Boosting Monocular Metric Depth Estimation via Bokeh Rendering
Abstract
Bokeh rendering and depth estimation share a fundamental optical connection, yet existing methods fail to fully exploit this reciprocity. Conventional bokeh pipelines rely heavily on noisy depth maps that inevitably introduce visual artifacts. Conversely, existing monocular depth models typically follow two flawed paradigms. Generative diffusion-based frameworks often lack consistent metric scale. Meanwhile, feed-forward metric depth models frequently fail in textureless or distant regions where defocus blur can provide geometric information. We propose BokehDepth, a two-stage framework that treats synthetic defocus as a supervision-free geometric signal. In the first stage, a physically grounded generative model produces calibrated bokeh stacks from a single sharp input without requiring prior depth input.
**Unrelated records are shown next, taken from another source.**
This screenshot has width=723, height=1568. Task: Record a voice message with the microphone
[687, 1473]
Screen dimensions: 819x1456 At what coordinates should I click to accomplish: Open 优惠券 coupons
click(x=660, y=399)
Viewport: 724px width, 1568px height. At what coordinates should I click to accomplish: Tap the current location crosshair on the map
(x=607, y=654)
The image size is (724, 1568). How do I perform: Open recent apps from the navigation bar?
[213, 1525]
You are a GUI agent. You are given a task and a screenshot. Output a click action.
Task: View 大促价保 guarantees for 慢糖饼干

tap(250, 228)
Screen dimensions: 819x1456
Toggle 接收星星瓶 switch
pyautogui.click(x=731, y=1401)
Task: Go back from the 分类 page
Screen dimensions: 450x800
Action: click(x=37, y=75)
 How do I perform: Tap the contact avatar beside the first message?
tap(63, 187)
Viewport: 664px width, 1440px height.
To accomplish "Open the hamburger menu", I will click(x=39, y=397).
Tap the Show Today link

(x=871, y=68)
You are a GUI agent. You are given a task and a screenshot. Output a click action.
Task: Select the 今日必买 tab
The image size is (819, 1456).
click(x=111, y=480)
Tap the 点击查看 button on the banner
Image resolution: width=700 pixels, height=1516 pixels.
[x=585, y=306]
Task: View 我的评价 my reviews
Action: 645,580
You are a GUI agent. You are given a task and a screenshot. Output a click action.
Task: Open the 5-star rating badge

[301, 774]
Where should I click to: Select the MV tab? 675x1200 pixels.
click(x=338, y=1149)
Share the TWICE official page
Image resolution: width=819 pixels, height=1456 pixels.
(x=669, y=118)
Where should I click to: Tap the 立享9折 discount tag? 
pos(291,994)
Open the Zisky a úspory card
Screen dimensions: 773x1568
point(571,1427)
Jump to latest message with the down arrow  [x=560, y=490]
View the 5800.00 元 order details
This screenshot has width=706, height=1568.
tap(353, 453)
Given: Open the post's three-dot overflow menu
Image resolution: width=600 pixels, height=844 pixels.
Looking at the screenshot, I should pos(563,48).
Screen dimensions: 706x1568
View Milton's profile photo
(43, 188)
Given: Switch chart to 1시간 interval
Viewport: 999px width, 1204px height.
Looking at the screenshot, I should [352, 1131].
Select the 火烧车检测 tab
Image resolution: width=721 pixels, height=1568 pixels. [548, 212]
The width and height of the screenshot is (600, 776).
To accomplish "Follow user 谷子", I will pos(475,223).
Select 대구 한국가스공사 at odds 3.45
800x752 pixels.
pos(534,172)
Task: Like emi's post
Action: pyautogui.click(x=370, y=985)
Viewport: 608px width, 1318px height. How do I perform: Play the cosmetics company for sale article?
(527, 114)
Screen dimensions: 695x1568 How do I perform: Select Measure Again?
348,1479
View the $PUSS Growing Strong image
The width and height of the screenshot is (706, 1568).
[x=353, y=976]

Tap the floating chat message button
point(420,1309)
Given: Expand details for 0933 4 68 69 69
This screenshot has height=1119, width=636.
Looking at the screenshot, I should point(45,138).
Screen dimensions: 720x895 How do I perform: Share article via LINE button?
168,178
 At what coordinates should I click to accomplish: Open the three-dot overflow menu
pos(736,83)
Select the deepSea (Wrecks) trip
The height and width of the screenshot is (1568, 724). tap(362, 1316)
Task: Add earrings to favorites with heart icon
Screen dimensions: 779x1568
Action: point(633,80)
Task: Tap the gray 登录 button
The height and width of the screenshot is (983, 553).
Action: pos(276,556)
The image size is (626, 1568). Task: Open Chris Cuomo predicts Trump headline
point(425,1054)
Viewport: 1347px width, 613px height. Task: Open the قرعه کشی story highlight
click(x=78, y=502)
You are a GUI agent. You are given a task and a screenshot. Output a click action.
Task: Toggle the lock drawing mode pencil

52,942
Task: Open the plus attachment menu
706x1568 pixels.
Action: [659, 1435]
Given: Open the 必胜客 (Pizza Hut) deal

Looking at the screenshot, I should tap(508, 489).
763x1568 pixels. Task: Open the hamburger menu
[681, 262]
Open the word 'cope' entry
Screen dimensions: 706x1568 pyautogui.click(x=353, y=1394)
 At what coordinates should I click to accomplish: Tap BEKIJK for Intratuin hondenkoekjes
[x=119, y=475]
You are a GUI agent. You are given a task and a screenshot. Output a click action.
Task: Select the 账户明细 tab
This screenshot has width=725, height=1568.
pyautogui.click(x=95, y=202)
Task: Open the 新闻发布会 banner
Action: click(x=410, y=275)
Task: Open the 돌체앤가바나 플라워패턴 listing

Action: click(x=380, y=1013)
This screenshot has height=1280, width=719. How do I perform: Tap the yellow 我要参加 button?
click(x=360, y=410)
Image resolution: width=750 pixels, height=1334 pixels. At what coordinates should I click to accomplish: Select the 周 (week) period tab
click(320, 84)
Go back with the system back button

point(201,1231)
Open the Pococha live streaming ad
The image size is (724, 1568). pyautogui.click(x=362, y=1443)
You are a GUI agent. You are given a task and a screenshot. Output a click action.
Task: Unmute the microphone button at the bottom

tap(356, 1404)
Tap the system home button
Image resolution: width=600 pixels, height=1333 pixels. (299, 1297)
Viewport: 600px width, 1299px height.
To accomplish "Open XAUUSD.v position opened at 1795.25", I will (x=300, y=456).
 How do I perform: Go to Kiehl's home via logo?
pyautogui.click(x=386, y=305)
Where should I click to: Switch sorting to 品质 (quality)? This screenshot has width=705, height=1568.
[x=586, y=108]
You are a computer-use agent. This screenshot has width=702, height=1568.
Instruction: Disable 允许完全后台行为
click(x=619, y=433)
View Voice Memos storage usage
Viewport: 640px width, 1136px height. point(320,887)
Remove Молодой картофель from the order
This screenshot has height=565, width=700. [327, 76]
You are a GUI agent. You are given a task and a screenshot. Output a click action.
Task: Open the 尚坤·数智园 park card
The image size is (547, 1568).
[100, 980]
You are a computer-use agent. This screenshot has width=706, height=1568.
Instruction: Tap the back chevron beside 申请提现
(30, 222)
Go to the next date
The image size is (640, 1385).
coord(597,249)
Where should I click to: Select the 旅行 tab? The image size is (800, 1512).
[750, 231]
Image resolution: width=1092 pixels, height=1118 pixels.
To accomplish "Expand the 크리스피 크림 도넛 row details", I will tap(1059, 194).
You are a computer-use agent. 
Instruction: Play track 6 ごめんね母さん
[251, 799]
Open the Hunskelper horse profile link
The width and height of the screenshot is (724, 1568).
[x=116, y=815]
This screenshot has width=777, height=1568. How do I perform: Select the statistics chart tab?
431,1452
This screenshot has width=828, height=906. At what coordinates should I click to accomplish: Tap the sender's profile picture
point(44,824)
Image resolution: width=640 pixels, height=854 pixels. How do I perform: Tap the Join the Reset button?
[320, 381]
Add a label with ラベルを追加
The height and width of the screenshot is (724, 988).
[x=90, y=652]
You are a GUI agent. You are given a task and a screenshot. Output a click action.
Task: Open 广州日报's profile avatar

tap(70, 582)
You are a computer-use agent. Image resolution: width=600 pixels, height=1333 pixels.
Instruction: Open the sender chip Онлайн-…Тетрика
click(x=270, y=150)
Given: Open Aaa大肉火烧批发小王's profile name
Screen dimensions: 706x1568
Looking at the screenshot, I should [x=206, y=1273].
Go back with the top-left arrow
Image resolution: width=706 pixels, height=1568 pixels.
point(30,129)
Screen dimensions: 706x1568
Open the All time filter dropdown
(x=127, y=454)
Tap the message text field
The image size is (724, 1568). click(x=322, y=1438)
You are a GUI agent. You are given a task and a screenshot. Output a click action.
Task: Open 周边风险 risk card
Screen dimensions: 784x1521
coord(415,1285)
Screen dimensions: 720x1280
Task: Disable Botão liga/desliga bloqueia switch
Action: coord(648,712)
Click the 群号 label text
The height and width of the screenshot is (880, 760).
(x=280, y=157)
Subsequently, a lightweight defocus-aware aggregation module integrates these stacks into the encoder of a depth estimation framework. This mechanism allows the model to extract consistent geometric features from the defocus dimension while keeping the decoder architecture unchanged. Experiments demonstrate that BokehDepth achieves superior visual bokeh fidelity compared to depth-dependent rendering baselines and consistently enhances the metric accuracy of state-of-the-art monocular depth models.